ITS making me loopy!!

ITS making me loopy!!

ITS making me loopy!! Hi Girls

I had my ovaries out at the end of August and although I had some hot flushes I don’t think anyone explained the other possible side effects that would happen.

I do try to pack too much into my days and as someone mentioned to me the other day I am now trying to get back to what was ‘normal’ for me before bc, but to be honest my work load and home life was punishing then, so why the heck do I seem hell bent on getting back into that old routine once again. 'Been there & NOT learned my lesson!

Anyway Im sidetracking, I had worked my 15 hours last week, walked the dogs between 5 - 8 miles per day, then I tried to cook everything from scratch for ‘the family’. This saw me on Sunday, making a casserole, baking an apple pie and two loaves of bread, cleaning walking the dogs and it was perfectly finished off (I was at screaming pitch at this point) trying to mow the garden and I was sure my other half (who was at work) had hidden the cable. I swear I would have committed murder had the poor man been there.

I just felt VERY pmt, but I thought that all that was all finished now!
On Monday I started to feel really queasy and my hot flushes were going strong, by the end of the day I just crawled into bed and slept until 6.30am the following morning.

Anyway, I went to see my lovely lady GP who said that what I was feeling was all due to the lack of oestrogen, (that nasty thing that some of us are allergic to!) when the ovaries are removed it is like walking into a brick wall. My bones all ached, me neck and head were really sore and stiff, I so wanted to develop a really nasty cold or something just so that I could blame it on something.

When I felt the tiredness it took me back to chemo days and it was like a flashback, really dreadful. She recommended that I talk to someone about my feelings.

Anyway, now to have gone on, but basically just wanted to know if anyone else had all these dreadful aches and pains after having their ovaries out?

Love Debbie x

Further Information Hi LancsLass

Sorry you are suffering with menopausal symptoms at the moment. I have given a link below to a factsheet produced by Breast Cancer Care which you may find of interest:

breastcancercare.org.uk/docs/ovarian_feb_06_0.pdf

I am sure you will also receive further advice and support from other users on the forums.

(Extracted records)
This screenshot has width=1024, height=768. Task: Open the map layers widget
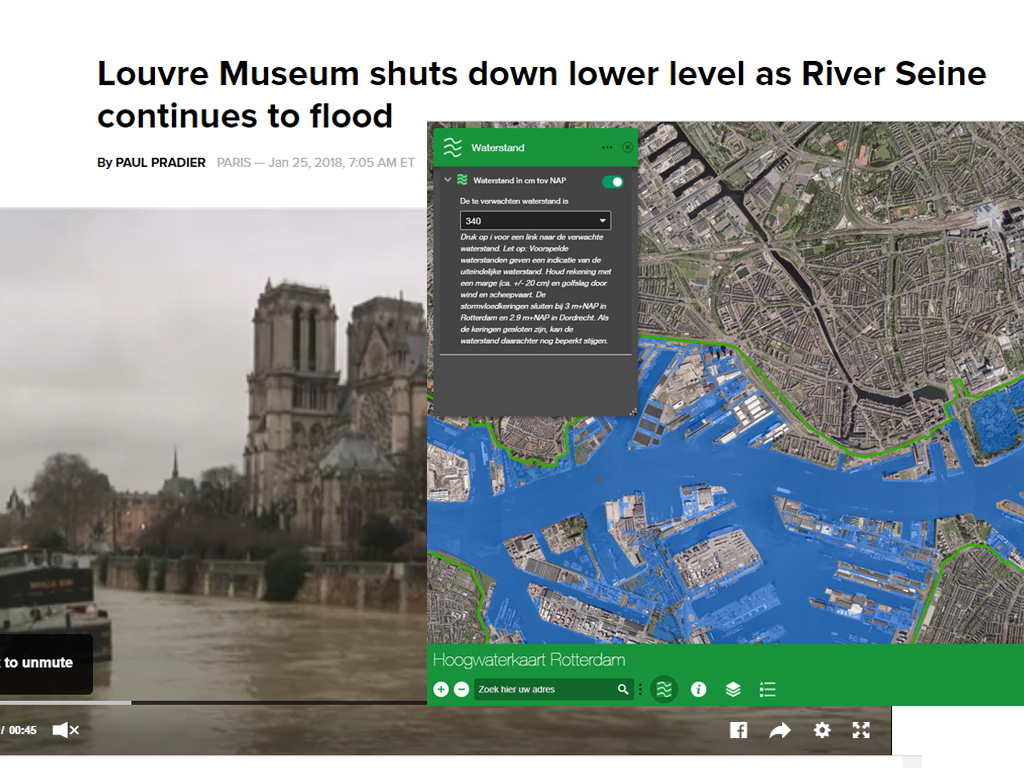click(x=733, y=689)
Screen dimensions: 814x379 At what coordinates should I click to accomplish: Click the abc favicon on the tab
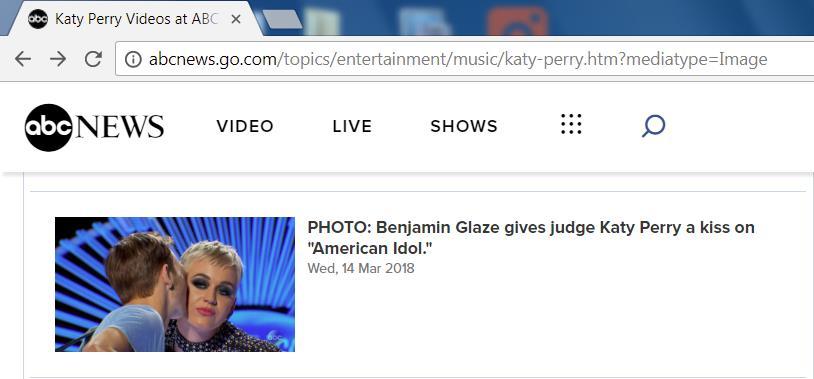pyautogui.click(x=38, y=19)
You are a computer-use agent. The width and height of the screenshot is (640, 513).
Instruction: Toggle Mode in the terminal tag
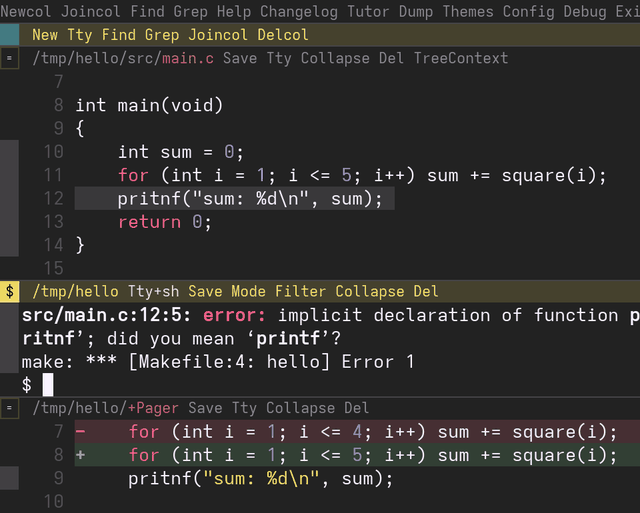coord(248,291)
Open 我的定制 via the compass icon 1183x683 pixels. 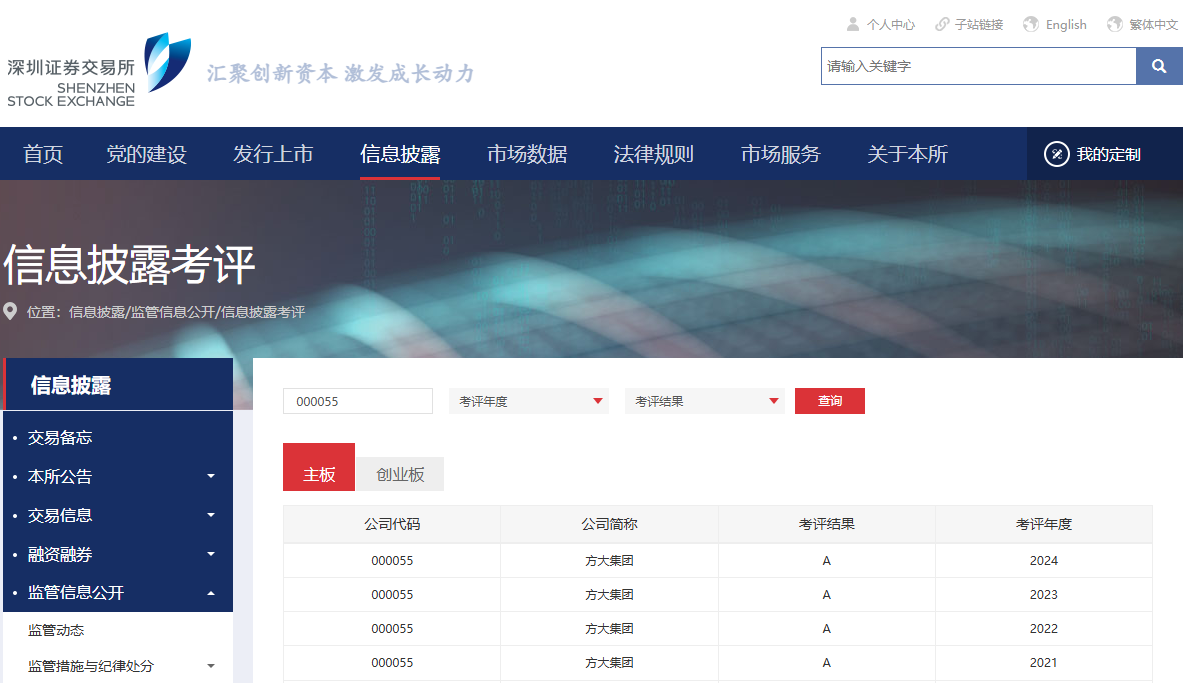(x=1057, y=153)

- Work order 1 -
Translate this sentence from the forum thread about ovary removal into German: "I am sure you will also receive further advice and support from other users on the forums."
- Work order 2 -
Pick up the forum thread about ovary removal after its last sentence and continue it.
These records were drawn from a separate source.

- Answer section 1 -
Ich bin sicher, dass du in den Foren auch weitere Ratschläge und Unterstützung von anderen Nutzern erhalten wirst.

- Answer section 2 -
Kind regards

Online Host
Breast Cancer Care

I sound like your twin at the moment, i too had my ovaries out in August and the symtoms are really kicking in now. Hot flushes are quite embarrassing sometimes, i’m never quite sure whether to explain myself when i suddenly become bright red and soaking wet in the company of strangers. Unfortunately this is all happening at the same time that i have gone back too work and trying to be superwoman again, (and failing ) I try to incorporate plenty of excercise into my daily routine, home cooking healthy organic food and lots of quality time with the kids! Most of the time when i’m walking or at the gym my limbs feel fatigued and weak, in a morning i ache so much i feel like the tinman and wish someone would oil the joints.
i am more tired now than i ever was during chemo and rads. My emotions are all over the place and i do catch myself snapping at the kids inapropriately. Its difficult to work out if the moods are caused by tiredness, caused by night sweats and working again or the op and medication (arimidex). i feel some depression around the feeling of suddenly aging, i worry about bone health,hairy chin, grey hair and all the delights of premature aging, this does however, feel shallow and self indulgent considering what we have all been through.
What ever the reasons i am now realising that i need to slow down, I am not quite ready to step back on the world at full speed yet, however frustrating this maybe. I think i need to have smaller, more achievable goals as the sense of failure doesn’t help an already fragile confidence.
I would love to hear tips from others as I am still keen to stick a healthy lifestyle particularly with diet and excercise.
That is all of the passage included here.